I was up late last night, slogging over a PowerPoint presentation.  You know the feeling:  the deadline is looming, you can’t find just the right image, and the PowerPoint software suddenly reveals itself to be embedded with evil gremlins intent on keeping you up all night.  I’ve had some deadlines that were so intense I have literally worked through a tornado. But I have to confess that this particular assignment has actually been rather more fun than the average corporate presentation:  I have been preparing for a presentation to my son’s kindergarten class on Robbie Burns and Scotland.  The images I was searching for included bagpipes, Edinburgh Castle and the Loch Ness monster (which my son’s teachers assure me won’t be too scary.  You can rest assured that I’m leaving out Culloden, Glencoe and poor decapitated Mary, Queen of Scots, although I will tell all those tales with as many gruesome flourishes as possible, should I ever be invited to speak to my daughter’s grade 2 class).

As I squinted at clan maps and nearly indistinguishable tartan designs last night, I realized that I was having a ball.  OK, some of it was stemming from all sorts of fantasies about celebrating Hogmanay at the Balmoral Hotel in Edinburgh , riding the Royal Scotsman, and returning to the Western Highlands.  (My husband and I went camping there in 2001.  It rained every day, and our tent nearly got blown away when we set it up on a cliff overlooking the ocean.  Years later, when I opined that we’d never had a beach holiday, my husband retorted indignantly, “What do you mean?  We had Scotland!”)

Daydreams aside, though, there’s something really quite fun about diving into the lore of one’s family background.  I was raised as distinctly “British-Canadian”, and I seem to recall a heavy emphasis on the Scottish part of our identity.  My mother’s father wore a dress kilt when he married my grandmother.  My grandmother regularly referred to a red and tattered copy of “The Highlander’s Cookbook” (I’m telling you, if you think haggis is the only gruesome thing the Scots have invented, look up Blawn Whiting).  My grandparents just couldn’t get over left-hand drive cars, so they imported right-hand drive cars from the UK.  My uncle owned bagpipe music (which he would blast at top volume to get us out of bed when we were indolent teens).   We have a family dirk.  Even though three out of my four grandparents were actually first-generation Canadian, we felt a shared sense of pride in the role of Scots in helping to build Canada.

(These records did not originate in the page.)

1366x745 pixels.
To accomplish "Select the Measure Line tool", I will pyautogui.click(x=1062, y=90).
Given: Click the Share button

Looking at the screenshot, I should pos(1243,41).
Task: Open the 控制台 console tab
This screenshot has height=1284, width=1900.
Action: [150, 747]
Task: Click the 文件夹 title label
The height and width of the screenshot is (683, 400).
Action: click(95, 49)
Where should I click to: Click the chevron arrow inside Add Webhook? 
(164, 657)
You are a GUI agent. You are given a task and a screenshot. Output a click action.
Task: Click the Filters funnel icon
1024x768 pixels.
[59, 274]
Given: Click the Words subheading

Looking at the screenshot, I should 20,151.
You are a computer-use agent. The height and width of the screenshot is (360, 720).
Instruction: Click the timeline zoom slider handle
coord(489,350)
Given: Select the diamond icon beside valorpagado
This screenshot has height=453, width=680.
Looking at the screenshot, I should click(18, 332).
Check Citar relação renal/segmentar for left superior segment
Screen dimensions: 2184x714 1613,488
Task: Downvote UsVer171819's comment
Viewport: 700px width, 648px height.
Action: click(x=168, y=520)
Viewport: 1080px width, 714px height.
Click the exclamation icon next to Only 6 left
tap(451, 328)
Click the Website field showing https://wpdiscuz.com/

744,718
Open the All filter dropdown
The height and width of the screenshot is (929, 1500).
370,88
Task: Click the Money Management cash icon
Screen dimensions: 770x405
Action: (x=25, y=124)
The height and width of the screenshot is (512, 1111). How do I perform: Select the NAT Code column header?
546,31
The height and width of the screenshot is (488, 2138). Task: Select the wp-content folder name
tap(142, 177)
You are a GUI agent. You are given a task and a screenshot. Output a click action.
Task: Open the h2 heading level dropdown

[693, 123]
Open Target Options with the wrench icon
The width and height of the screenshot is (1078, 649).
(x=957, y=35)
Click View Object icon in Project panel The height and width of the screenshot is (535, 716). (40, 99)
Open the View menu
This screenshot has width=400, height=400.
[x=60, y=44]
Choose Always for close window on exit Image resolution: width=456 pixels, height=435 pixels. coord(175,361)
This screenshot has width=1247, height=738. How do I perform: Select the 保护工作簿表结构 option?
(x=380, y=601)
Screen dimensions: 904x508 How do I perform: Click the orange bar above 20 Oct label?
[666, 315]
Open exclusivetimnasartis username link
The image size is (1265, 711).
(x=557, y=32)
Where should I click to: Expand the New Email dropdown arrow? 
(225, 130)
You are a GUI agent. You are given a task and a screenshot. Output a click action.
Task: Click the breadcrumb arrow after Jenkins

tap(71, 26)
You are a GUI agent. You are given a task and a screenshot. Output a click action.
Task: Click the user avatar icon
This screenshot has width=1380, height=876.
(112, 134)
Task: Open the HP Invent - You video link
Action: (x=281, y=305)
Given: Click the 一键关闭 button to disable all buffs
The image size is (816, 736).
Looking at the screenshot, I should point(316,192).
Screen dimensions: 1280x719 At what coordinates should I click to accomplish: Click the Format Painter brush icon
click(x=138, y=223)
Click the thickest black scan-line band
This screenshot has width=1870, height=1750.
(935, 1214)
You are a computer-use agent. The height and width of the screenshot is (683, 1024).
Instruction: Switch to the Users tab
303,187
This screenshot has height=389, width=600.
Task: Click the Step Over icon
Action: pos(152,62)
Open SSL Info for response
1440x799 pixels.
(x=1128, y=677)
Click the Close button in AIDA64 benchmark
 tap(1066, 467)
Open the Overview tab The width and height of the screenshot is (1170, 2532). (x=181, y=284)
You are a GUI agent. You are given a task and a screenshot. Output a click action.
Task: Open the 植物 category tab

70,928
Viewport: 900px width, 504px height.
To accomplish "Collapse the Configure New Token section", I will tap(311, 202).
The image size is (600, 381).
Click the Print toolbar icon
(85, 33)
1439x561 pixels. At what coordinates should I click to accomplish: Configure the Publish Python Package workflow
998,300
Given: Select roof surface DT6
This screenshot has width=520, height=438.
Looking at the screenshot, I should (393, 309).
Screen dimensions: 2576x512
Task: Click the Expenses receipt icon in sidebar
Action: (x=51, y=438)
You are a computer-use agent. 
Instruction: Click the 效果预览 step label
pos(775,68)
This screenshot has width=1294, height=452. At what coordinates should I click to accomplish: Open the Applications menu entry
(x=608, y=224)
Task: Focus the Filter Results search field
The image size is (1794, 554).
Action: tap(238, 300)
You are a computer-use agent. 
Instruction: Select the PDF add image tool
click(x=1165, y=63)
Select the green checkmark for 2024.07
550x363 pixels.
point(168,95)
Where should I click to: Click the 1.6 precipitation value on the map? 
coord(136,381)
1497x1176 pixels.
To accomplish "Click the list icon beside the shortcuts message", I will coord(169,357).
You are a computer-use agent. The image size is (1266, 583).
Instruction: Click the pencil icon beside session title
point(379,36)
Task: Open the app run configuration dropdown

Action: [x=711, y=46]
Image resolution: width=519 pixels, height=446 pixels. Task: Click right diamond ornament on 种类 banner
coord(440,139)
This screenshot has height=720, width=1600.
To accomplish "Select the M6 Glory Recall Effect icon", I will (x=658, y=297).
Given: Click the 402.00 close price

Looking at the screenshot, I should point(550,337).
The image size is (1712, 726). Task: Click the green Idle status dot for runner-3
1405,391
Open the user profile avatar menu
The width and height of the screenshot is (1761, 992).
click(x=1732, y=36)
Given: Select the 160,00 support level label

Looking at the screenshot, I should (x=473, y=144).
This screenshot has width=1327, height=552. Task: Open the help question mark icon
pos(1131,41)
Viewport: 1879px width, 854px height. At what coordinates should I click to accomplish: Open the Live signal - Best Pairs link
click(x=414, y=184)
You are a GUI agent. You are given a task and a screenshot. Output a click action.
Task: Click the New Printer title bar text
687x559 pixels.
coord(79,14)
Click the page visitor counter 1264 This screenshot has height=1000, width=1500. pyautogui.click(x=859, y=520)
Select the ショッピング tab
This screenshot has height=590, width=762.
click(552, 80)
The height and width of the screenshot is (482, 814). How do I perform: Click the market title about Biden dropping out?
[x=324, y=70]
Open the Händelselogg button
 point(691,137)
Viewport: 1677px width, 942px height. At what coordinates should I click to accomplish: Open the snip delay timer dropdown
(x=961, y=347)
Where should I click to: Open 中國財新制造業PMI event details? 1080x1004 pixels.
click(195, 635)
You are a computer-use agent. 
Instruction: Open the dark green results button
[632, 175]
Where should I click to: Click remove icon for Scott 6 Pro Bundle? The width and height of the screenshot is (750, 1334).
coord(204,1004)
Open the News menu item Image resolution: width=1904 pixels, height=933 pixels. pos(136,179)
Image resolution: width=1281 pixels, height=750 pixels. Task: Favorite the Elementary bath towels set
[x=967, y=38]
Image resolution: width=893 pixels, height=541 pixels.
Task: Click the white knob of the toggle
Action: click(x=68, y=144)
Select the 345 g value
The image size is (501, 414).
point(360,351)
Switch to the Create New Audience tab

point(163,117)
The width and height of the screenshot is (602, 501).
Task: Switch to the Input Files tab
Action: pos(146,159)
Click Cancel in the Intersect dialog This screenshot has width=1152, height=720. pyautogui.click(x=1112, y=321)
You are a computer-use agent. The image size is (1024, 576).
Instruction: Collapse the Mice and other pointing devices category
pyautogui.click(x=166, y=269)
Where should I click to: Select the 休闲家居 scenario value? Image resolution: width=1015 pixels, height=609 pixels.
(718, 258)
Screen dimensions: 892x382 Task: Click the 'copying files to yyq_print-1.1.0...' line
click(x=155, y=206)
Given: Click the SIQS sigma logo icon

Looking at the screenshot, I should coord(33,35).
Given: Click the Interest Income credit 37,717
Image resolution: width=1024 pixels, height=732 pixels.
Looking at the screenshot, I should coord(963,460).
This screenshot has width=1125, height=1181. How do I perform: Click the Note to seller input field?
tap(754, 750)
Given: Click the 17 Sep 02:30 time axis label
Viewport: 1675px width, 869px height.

When I actually went to Scotland on the aforementioned camping trip, I was surprised to find a real sense of recognition, something I hadn’t felt the many years I’d lived in England.  Highland Scots are a people shaped by water, wind and mountains, and who comfort themselves in this environment with lush gardens and cosy homes;  it was no wonder that so many of them settled in wild British Columbia, and set about recreating the same colourful and warm domestic environments with which I'd grown up.

Previously, I’d never felt a particular urge to trace my family roots, but when I was actually in Scotland, I realized that it felt special to have deep history with a place.  I’m not Scottish, but Scotland and Scottish culture had nonetheless shaped my upbringing and thus my sense of self.  In an era in which we’re all about self-invention, all about lifestyle, it’s actually sweet relief to acknowledge that we have histories.  I try to imagine my Grandmother, she of the right-hand-drive Mini, responding to a question about her "lifestyle".  She no doubt would have fixed me with those blue eyes of hers and said, "Lifestyle?  Really, girl, this is simply who we are."

And so I raise my wee dram to Robbie Burns Day, to Scotland, to my family and to all our homes and homelands.